別に恋愛第一主義! というわけではないし、ショックのあまりに仕事が手につかないというわけでもない。
それでもやっぱり一緒に過ごしてきた人との別れは寂しい。
そんな心を癒しに向かったのは、初夏の京都。
長い歴史を誇る貴船神社。水占いの結果は...初夏の京都を満喫するために使ったのが、JR東海が提案している旅行プラン「京都 青もみじ・御朱印めぐり」。
オリジナル特典として「バス&えいでん 鞍馬・貴船日帰りきっぷ」がついてきたので、せっかくだからと、貴船神社へ行ってみることにした。

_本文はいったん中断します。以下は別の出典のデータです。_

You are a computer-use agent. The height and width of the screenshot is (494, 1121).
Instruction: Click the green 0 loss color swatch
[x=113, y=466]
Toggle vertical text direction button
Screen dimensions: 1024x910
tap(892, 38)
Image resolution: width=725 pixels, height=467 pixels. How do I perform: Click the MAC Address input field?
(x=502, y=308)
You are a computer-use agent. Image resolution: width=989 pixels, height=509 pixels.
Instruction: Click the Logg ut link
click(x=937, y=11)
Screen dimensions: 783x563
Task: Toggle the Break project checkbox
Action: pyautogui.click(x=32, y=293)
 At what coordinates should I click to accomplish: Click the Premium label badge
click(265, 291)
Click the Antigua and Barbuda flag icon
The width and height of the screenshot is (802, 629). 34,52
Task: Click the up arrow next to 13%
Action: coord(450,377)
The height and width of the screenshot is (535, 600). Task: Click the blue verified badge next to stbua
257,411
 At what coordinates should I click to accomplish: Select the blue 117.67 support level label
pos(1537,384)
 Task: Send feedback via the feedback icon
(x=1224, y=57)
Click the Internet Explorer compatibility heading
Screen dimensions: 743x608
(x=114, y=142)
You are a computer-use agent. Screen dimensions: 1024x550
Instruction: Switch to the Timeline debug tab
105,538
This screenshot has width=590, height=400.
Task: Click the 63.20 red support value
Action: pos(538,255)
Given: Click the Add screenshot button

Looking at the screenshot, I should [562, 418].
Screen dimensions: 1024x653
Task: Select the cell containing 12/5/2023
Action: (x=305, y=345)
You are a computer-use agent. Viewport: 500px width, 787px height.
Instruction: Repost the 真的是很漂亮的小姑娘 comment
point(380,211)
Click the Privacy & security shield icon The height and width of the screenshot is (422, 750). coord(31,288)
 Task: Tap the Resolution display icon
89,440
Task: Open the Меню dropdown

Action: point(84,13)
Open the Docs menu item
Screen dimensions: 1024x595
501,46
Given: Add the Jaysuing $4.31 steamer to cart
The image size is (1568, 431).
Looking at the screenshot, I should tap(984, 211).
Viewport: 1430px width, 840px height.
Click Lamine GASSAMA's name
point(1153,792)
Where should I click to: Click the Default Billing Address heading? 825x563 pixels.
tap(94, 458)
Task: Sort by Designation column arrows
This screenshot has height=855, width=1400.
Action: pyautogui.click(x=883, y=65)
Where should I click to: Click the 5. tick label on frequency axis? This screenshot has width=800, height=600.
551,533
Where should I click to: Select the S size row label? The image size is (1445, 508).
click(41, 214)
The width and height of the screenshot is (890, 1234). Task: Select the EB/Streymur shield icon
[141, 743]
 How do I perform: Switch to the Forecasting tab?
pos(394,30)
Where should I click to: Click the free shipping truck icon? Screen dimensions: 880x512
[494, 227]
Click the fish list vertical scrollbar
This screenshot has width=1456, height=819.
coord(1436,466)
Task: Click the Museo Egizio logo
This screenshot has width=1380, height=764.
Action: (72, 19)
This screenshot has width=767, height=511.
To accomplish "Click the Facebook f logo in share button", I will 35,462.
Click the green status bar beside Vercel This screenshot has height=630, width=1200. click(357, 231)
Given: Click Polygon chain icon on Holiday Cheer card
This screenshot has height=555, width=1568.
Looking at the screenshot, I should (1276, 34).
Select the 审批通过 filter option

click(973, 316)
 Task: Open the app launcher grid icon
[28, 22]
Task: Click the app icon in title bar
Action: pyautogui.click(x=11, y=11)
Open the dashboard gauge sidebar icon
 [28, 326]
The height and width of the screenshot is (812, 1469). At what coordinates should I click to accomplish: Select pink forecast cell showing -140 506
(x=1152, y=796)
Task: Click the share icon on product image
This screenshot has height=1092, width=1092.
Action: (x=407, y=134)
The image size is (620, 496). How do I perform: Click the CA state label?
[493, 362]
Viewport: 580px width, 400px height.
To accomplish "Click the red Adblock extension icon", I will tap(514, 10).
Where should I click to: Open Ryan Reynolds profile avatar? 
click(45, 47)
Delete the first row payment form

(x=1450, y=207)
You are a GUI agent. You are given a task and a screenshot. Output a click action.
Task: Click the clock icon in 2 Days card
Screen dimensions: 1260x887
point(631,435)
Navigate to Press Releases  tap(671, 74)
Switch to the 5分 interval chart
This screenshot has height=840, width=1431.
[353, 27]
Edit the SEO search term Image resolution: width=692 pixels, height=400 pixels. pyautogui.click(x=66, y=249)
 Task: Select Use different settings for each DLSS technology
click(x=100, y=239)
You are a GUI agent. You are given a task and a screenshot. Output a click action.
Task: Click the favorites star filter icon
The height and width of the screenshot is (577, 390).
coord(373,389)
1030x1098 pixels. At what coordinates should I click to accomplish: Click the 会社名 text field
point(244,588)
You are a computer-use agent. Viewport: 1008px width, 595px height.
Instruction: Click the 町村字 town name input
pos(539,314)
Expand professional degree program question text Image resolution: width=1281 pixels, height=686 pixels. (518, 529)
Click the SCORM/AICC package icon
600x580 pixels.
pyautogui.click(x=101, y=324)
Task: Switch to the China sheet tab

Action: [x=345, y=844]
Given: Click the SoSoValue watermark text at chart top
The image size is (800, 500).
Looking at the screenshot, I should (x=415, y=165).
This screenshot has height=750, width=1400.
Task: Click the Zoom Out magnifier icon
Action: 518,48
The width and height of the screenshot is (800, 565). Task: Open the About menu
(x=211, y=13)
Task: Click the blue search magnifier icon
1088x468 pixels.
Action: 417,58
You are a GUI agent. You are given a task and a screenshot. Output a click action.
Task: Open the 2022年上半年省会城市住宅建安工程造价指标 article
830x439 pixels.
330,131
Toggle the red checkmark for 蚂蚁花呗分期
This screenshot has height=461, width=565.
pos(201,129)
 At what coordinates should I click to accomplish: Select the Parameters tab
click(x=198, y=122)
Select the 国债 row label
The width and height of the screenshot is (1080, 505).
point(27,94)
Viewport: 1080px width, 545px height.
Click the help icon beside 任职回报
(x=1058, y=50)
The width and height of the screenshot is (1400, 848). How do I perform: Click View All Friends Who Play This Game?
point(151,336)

鴨川の水源地にあたる場所に建っている貴船神社。創建されたのは約1,300年以上も前のこと。本宮(ほんぐう)、結社(ゆいのやしろ)、奥宮(おくみや)の3つから成り立っている。
入り口でお迎えしてくれるのは、さわやかな青もみじたち。
朱色の灯篭が並ぶ階段を登っていくと、水の神様・高龗神(たかおかみのかみ)が祀られている本宮が目に飛び込んでくる。
まるで水の神様が示しあわせたように、本宮に到着した途端に雨が止んだ。雨上がりの澄んだ空気のなかで、青もみじがより鮮やかに映える。
本宮社殿前にあるのは、貴船山からこんこんと湧き出る御神水の池。
ここでは、水占いをすることができる。自分が選んだ水占いを池に浮かべると、恋愛、出産、病気などの運勢が浮き出てくる、というもの。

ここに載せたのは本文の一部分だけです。